Social networking is the Millennial forte; our Facebook pages show up in our dreams. In all likelihood, you’re acquainted with social media, but not using it in a way to meaningfully affect the quality your life.
LinkedIn: Register if you don’t have a profile, and customize your Professional Headline with keywords that a search engine will like, i.e. “Marketing” or “Publishing.” Refer to yourself as an academic before a student, and only if your inexperience is stark—give yourself time in the process to really build your LinkedIn profile.
Twitter: Micro-blogging is useful to both marketers and poets. Keep followers and anonymous lurkers abreast of your projects and job hunting adventures. Attract followers by signing up for Twitter directories (such as Twellow, or WeFollow), and by focusing on a few choice topics relevant to your work-luv, like sharing URLs, videos, tips, and data.
Google Profile: Will appear at the top of links when someone Googles you. It’s the more-first-than-first impression. Low-key enough to be casual and real about your whole interests and, you know, self. But if you’re discerning, it can be classy and an asset. Facebook: Privatize it. Disable mobile notifications.
Craigslist advertises volunteer and nonprofit opportunities as well as paying gigs. Focus on extracurricular-esque kind of work you can put time into, like volunteering at events. MeetUp.com is also a resource for networking and finding like-minded people that represent thresholds into new opportunities. Many clubs and speakers use MeetUp to build followings and audiences for free seminars and workshops they offer; this is stuff you won’t have to pay for, just show up prepared. The bottom of this article lists some more sites that offer networking potential, as well as links to some of Timothy Ferriss’s blog.
STOMACHING YOUR PUNKASS JOB WHILE RUNNING THE EXIT STRATEGY
It might be unbearable. You might hate your job, your coworkers, the clientele or products you serve, and probably yourself for ending up in this place. Good. That’s healthy.
We are Millennials, the Trophy Kid Generation, and predisposed to think we are fabulous gifts to the world. Feeling that way is part of a conspiracy movement. It was a conspiracy of “enlightened childcare” concocted by academic professionals and lifestyle industrialists that assured our parents it was the distillation of thousands of years of child rearing. The centrality of it was ingraining positive self-esteem early on for a self-confident life. It’s why you went to Kumon when you were still only dealing with addition and subtraction, and it was the impetus for all those Anti-Bullying assemblies. In spite of your perceived inadequacies, you probably still think you deserve better, because you’re alive and, unlike a Darfurian refugee or one of those people working in Nike factories for thirty cents a week, you’re aware that better is out there.
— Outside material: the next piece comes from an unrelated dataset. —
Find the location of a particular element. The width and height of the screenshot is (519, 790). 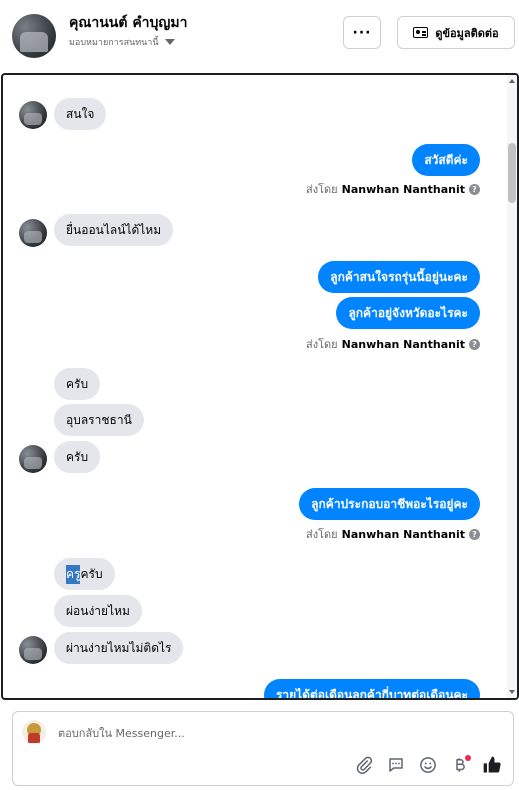

scroll-up-arrow-icon is located at coordinates (512, 81).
Having a shitty job is average. Average is sloshing around the status quo like you already are. If it’s not good enough, find the way that is. People leading extraordinary lives and doing interesting work are doing so because they know how to lead themselves. The Punkass Job extraction project is to be undertaken by people ready to apply brain matter to their current situation, and find a way to deserve better. The best is not for people that think they’re too good for the worst. The best is for extraordinary people that can be the best at doing the worst.